Nearly two thirds of US churches (64%) saw their income decline during the first month of the worldwide COVID19 pandemic, according to the State of the Plate poll conducted in April 2020 among 1,091 US pastors and church staff members. Nearly one in five respondents (18%) said their church income had declined by half or more, and 30% indicated it had declined by 20-50%.

This compares to just eight percent who said their income had actually increased during the previous month, when the US economy had all but shut down.

Eight in ten pastors said their church continued to pay full, normal salaries. One in six (17%) had spent more to offer services online, and one in ten (9%) had added features to facilitate digital giving.

As for cost-saving measures, nearly half of churches (47%) had closed facilities or adjusted thermostats, 40% had postponed spending, 36% had applied for state or federal aid, and 32% had frozen ministry program expenses.  Just one in ten said they had paid partial salaries or benefits (11%) or laid-off or furloughed staff (9%). Six percent had limited their mortgage payments, and five percent were reducing their support for missionaries or the denomination.

Remote attendance of church services showed growth, with 48% of pastors reporting higher viewership after the shutdown. Seven percent said their online streaming services saw five times greater attendance, and 15% said their attendance was three to four times as many.  A quarter of churches reported no change, and 29% said their online viewing had declined in the past month.

Nearly three in ten of all respondents to the 2020 State of the Plate poll (including 269 laity), said their own personal income had dropped since before the declaration of a pandemic.

A majority of the respondents (mostly pastors) said their personal giving had not changed during the first month of the pandemic. The biggest difference was that nearly four in ten (38%) said they had given more financial help to family or others in need. This was four times as many who said they had personally given less to help family or others in need (9%).

Those who gave more to their church equaled those who had given less or stopped giving to their church (12%).
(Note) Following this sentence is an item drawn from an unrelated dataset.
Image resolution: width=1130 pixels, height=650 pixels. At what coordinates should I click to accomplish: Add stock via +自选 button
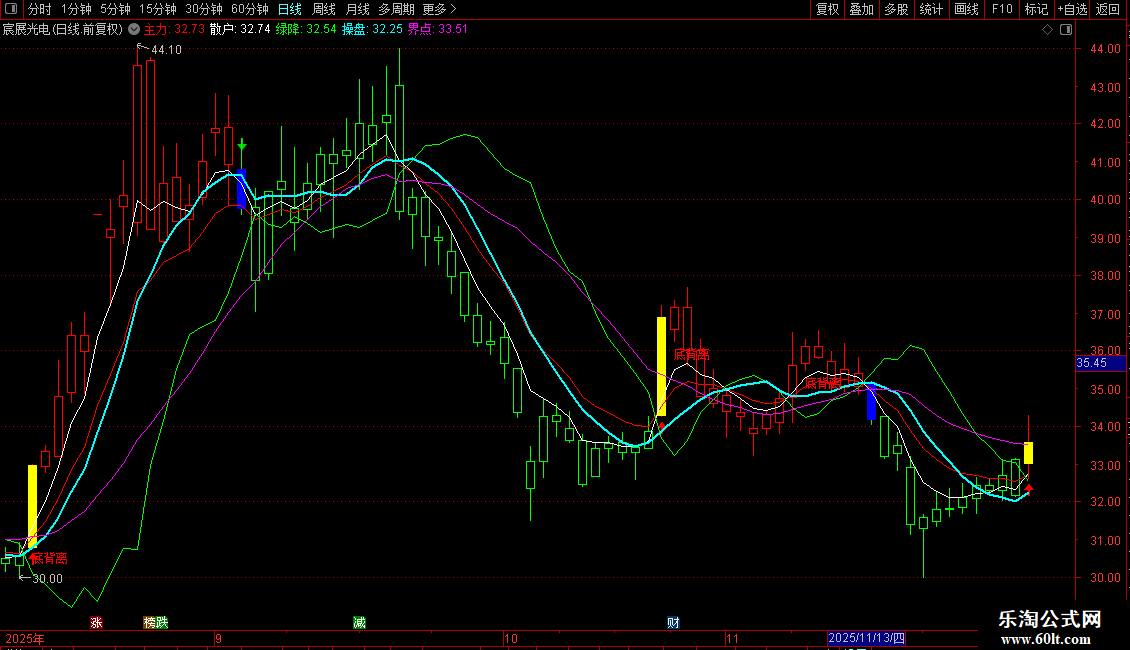point(1072,9)
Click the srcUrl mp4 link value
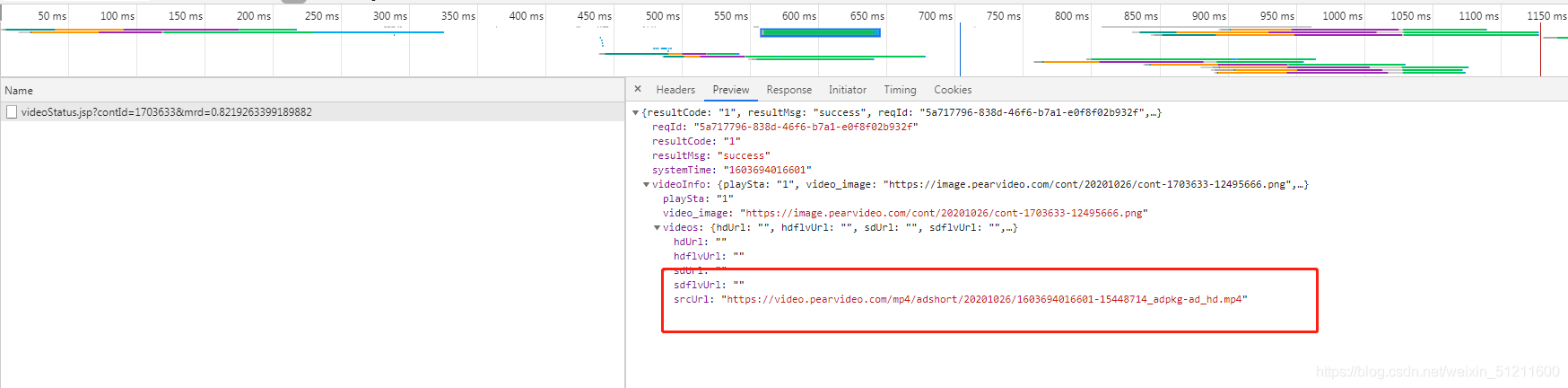1568x388 pixels. 984,299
The same balance was true for those who gave more to non-church organizations (14%) compared to those who had given less or stopped their giving to these groups.

Methodology: Poll fielded from April 8 through 20, 2020 using an convenience sample of list subscribers to Christianity Today’s Church Law & Tax,, National Association of Evangelicals Financial Health Initiative, (&)Campaign and Leighton Ford Ministries.  Data not weighted to reflect actual distribution of US churches by size.  Margin of error among pastors and church staff ±2.96% at 95% confidence level.  Margin of error among all respondents ±2.65% at 95% confidence level.